[Stored data entries]
==*==

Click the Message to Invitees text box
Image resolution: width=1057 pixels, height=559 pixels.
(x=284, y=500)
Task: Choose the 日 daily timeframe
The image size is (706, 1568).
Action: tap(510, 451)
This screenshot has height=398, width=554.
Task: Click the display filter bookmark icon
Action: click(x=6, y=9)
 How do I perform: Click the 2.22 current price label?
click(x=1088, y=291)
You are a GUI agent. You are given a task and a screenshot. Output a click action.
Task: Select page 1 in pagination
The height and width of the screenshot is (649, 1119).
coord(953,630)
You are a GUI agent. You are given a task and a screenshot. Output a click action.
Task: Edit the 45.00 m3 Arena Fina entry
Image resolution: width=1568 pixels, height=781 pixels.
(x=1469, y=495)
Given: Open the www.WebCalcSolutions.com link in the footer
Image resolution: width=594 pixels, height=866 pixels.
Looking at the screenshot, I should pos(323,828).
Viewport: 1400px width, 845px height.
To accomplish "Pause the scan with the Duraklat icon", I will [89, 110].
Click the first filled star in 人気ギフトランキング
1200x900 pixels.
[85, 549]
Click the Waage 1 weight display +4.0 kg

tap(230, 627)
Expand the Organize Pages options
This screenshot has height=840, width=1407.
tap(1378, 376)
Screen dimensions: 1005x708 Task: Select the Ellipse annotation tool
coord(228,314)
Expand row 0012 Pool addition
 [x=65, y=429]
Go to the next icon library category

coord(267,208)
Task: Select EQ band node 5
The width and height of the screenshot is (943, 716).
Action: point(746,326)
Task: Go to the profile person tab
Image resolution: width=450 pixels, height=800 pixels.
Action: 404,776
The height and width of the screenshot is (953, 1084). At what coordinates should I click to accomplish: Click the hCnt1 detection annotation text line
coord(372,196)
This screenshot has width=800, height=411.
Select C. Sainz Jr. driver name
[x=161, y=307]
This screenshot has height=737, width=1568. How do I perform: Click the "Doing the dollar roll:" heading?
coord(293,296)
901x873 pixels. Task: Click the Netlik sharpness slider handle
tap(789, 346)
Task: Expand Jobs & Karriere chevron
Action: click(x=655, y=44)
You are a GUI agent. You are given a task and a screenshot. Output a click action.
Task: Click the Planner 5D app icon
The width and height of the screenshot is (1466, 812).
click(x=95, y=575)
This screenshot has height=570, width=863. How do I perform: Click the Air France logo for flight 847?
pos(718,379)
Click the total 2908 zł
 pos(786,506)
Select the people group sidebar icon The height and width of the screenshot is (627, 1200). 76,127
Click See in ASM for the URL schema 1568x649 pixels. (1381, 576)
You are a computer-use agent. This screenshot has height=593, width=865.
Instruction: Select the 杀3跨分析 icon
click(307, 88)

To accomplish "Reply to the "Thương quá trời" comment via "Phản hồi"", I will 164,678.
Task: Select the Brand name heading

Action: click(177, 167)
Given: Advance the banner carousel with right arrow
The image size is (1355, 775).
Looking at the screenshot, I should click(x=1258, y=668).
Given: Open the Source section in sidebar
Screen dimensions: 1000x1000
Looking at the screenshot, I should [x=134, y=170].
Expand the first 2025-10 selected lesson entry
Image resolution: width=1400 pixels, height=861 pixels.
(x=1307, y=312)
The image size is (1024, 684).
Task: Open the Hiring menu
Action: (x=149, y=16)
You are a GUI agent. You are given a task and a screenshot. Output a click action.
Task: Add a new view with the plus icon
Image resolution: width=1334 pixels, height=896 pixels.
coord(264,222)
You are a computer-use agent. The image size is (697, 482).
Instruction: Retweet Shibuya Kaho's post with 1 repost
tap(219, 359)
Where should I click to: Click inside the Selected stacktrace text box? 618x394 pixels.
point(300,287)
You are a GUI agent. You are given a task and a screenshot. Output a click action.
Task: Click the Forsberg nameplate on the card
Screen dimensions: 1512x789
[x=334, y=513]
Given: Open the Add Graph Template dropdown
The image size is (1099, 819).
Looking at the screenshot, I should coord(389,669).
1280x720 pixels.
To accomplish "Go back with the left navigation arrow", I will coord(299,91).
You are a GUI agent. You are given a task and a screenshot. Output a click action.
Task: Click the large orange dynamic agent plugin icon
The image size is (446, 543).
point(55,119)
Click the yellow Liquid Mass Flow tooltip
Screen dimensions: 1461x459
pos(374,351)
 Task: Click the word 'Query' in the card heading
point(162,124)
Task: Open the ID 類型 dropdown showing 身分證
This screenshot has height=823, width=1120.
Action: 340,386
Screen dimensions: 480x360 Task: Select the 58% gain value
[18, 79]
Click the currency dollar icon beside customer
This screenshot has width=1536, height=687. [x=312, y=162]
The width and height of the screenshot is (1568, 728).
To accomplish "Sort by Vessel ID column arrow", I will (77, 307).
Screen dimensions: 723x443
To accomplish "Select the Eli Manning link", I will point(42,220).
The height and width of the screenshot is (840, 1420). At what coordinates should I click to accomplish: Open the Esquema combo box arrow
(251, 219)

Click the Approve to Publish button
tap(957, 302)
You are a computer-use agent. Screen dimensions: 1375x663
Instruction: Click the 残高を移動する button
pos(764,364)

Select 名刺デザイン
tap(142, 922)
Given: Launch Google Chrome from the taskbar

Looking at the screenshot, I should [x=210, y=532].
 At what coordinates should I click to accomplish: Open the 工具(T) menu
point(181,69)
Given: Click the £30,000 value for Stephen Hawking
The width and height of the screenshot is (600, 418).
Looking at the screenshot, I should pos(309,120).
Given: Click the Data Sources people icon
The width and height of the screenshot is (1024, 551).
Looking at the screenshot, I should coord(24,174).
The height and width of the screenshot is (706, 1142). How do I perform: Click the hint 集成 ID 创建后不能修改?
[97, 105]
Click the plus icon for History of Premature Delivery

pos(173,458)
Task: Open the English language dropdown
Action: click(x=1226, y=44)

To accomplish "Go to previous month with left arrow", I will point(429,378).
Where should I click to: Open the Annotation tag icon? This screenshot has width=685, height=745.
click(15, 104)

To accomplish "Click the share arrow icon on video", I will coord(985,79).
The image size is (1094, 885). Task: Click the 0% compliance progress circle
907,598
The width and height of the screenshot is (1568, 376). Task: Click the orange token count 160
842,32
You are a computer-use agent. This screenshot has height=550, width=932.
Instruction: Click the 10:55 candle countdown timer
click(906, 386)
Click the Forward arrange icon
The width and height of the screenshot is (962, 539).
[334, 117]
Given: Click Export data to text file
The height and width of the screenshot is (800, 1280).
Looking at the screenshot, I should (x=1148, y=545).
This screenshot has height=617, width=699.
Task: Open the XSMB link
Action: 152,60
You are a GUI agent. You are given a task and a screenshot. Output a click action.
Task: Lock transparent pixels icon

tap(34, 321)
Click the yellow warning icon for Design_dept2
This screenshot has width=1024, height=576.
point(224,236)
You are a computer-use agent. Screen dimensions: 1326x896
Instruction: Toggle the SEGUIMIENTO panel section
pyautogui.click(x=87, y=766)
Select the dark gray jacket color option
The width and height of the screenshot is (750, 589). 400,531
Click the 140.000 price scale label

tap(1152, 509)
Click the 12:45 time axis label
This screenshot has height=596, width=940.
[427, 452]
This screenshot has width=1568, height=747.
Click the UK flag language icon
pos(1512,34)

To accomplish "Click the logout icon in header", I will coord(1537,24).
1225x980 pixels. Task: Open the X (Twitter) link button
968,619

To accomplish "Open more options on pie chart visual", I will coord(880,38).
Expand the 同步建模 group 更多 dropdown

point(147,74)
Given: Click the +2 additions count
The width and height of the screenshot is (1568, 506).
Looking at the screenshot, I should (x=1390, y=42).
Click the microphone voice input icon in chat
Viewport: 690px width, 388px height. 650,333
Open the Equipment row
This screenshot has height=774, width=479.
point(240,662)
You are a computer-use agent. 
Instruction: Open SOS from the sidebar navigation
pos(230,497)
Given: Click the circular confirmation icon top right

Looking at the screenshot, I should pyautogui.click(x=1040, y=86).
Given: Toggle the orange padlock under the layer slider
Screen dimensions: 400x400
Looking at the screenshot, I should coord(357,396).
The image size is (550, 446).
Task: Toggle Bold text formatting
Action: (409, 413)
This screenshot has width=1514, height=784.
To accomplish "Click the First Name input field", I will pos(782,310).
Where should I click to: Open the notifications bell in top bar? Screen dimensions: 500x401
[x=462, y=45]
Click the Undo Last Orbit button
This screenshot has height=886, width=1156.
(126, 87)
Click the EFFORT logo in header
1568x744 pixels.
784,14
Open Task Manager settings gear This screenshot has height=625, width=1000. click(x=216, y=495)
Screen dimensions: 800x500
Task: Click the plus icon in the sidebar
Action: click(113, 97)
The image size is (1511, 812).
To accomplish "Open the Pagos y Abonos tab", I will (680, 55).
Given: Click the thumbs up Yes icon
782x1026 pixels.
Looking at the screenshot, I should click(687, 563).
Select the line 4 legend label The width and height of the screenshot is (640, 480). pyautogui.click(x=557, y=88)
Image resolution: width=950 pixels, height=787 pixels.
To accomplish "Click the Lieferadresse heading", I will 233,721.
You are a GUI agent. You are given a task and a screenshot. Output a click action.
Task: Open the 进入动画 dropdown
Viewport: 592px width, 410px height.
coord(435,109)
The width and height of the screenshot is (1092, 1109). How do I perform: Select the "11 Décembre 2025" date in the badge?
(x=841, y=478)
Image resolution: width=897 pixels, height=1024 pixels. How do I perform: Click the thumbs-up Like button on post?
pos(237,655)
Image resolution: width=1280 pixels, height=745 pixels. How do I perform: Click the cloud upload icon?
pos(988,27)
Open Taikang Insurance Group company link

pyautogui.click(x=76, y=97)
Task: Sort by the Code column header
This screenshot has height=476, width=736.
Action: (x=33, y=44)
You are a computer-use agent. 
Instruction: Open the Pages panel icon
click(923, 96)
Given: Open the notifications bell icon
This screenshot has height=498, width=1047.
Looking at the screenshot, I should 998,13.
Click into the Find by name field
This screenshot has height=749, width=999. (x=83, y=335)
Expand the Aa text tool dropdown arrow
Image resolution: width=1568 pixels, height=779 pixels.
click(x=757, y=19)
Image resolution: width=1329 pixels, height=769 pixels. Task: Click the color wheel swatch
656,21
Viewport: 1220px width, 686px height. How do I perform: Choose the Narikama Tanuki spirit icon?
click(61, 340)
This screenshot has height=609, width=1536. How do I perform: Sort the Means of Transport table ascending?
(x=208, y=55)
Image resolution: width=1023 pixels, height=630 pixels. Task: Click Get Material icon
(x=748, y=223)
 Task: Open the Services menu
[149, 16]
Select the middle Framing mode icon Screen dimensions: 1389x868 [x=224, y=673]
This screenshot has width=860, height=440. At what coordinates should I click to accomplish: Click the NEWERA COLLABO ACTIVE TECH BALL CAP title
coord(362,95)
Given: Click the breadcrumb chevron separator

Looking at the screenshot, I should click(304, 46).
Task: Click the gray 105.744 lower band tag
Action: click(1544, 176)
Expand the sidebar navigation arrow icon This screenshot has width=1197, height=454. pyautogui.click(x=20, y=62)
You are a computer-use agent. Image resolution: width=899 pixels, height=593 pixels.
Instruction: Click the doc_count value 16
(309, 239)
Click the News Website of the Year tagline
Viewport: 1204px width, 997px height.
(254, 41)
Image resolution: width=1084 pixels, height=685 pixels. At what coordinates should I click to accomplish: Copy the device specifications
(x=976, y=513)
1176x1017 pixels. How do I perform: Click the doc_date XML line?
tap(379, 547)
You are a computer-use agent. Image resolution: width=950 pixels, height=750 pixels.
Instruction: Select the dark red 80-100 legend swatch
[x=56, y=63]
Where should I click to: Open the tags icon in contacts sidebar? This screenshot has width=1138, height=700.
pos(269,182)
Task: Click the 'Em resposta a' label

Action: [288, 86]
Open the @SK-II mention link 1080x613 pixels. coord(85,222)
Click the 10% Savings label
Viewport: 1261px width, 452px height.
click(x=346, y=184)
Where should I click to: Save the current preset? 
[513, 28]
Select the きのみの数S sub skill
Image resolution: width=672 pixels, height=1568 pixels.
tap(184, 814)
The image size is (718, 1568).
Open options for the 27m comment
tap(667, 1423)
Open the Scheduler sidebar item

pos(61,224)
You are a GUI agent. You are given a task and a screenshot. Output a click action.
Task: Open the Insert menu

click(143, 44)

==*==

_Task description_
Output each line of the records above exactly, beginning at the first, and stop once the line containing "Task: Choose the 日 daily timeframe" has been output.

_The completed task_
Click the Message to Invitees text box
Image resolution: width=1057 pixels, height=559 pixels.
(x=284, y=500)
Task: Choose the 日 daily timeframe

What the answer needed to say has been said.